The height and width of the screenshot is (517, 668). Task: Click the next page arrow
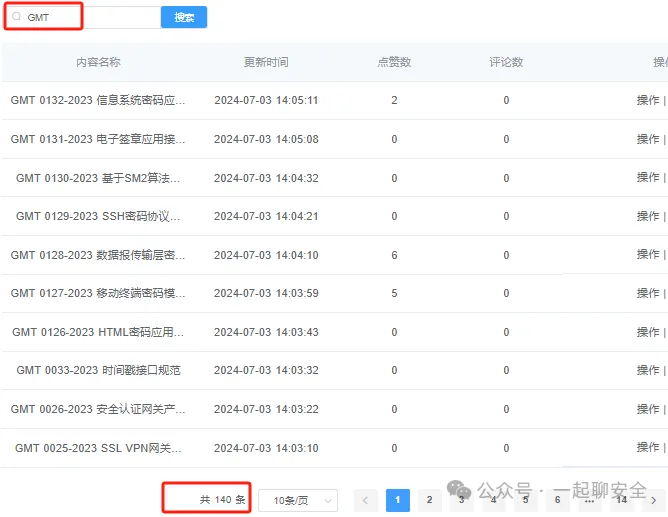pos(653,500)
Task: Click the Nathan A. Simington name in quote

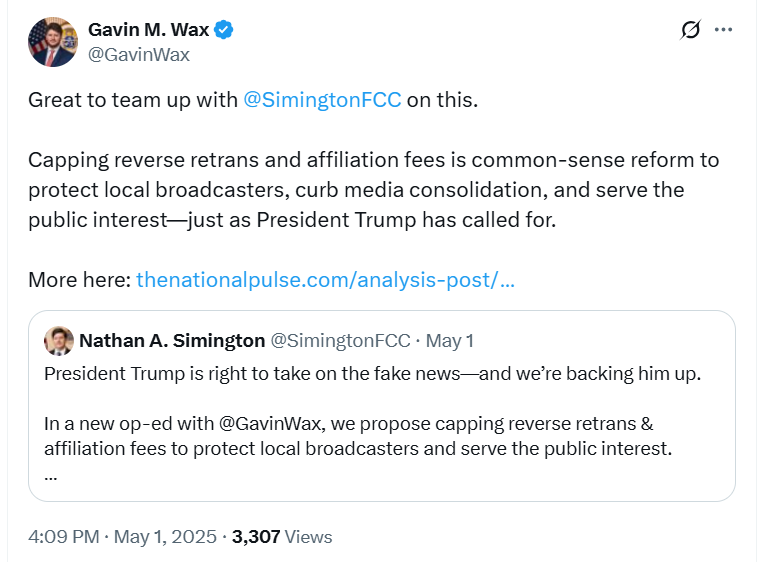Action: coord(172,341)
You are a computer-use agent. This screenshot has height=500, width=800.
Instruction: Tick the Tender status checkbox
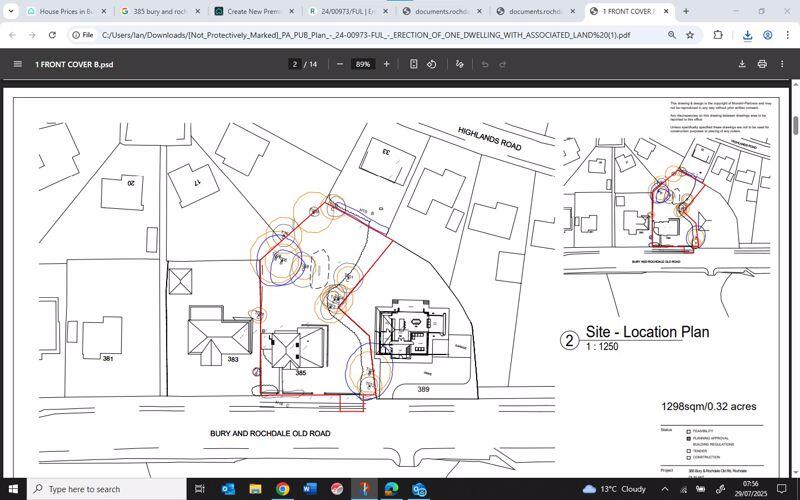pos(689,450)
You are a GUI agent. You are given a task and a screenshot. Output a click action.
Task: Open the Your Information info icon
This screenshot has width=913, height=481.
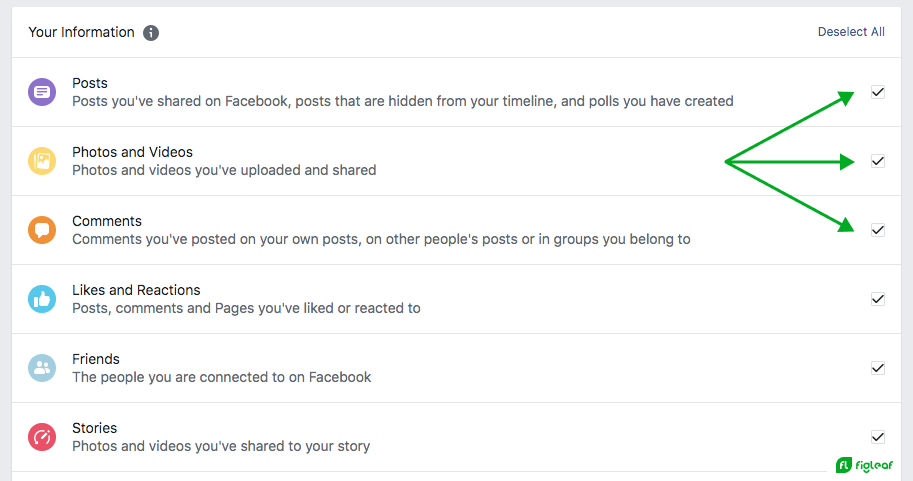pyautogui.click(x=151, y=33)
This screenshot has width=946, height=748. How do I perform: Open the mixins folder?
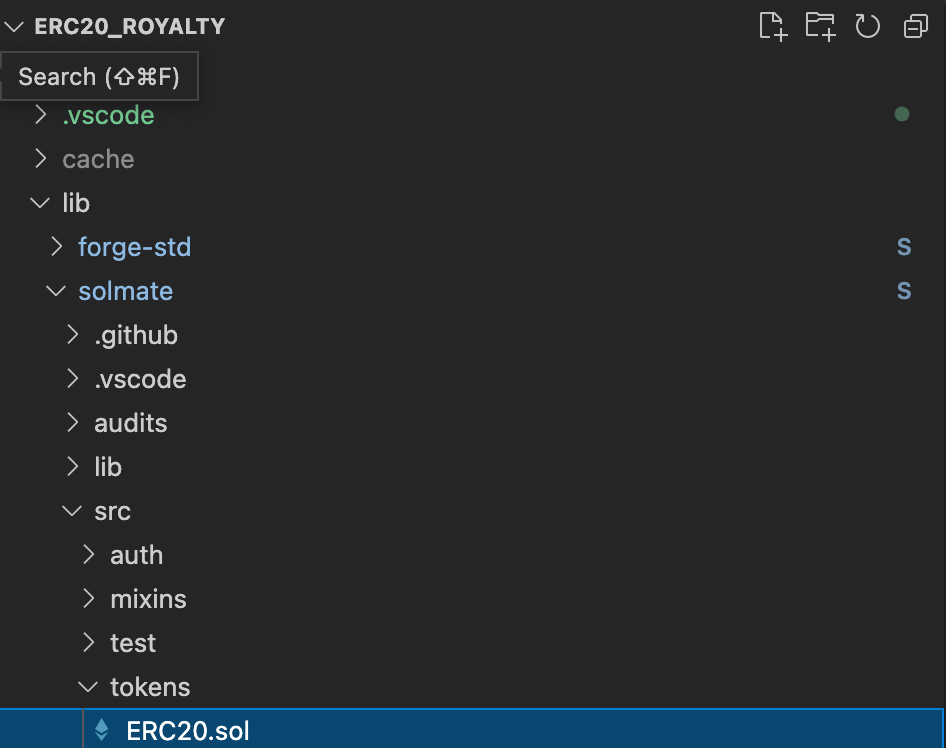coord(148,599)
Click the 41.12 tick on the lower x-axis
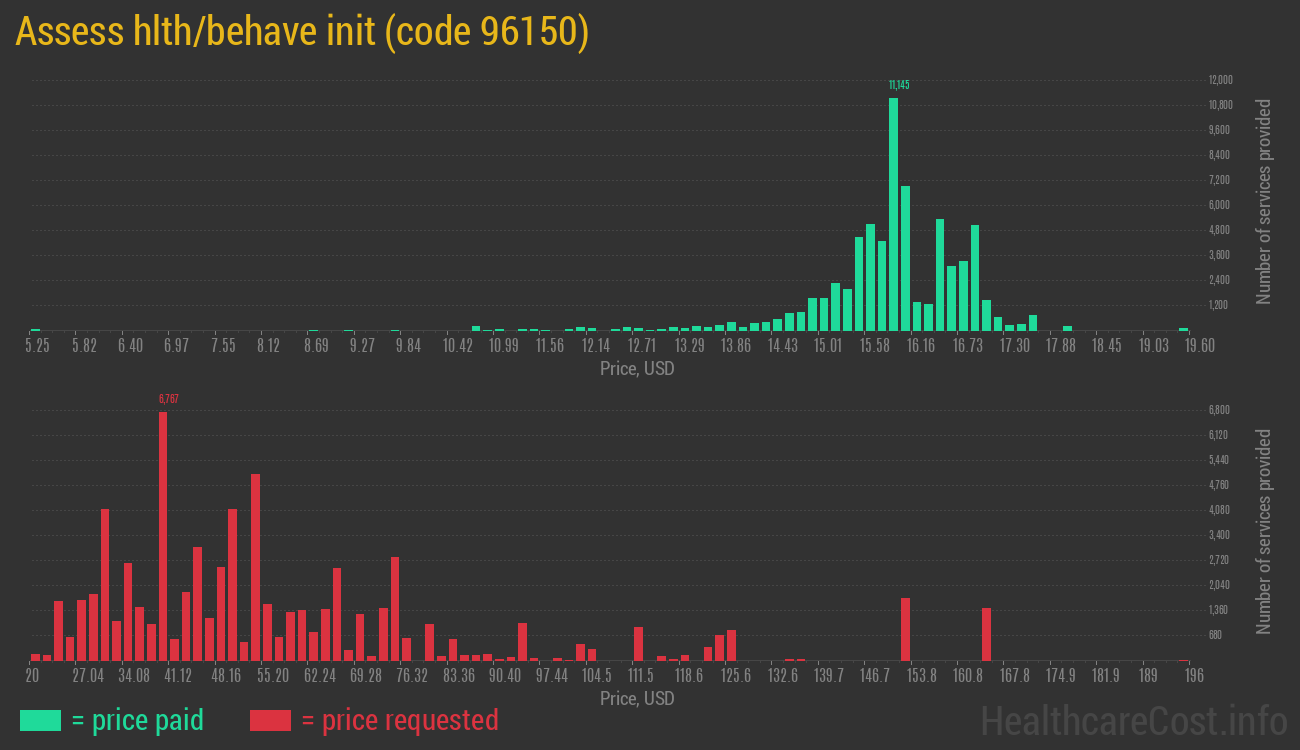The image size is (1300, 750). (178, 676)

________________________________________

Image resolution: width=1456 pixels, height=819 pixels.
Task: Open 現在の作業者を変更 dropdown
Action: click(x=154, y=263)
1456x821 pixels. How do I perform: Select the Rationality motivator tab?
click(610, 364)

________________________________________

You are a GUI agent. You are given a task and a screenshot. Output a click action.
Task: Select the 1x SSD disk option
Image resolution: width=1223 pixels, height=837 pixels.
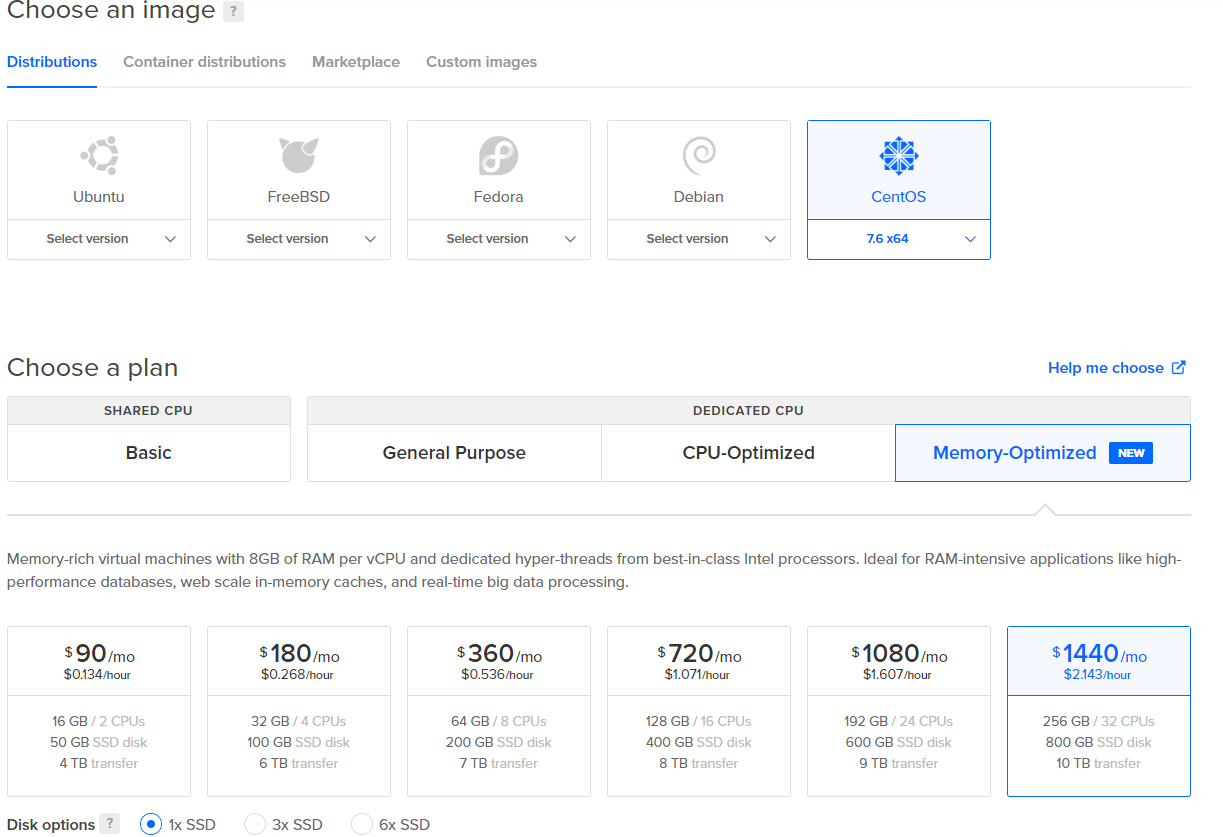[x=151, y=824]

________________________________________

> **DESCRIPTION OF THE TASK**: Copy the items starting at the line that contains "1456x821 pixels. How" and ending at the line that contains "click(610, 364)", keeping every character as it appears.

> **RESULT OF THE EXERCISE**:
1456x821 pixels. How do I perform: Select the Rationality motivator tab?
click(610, 364)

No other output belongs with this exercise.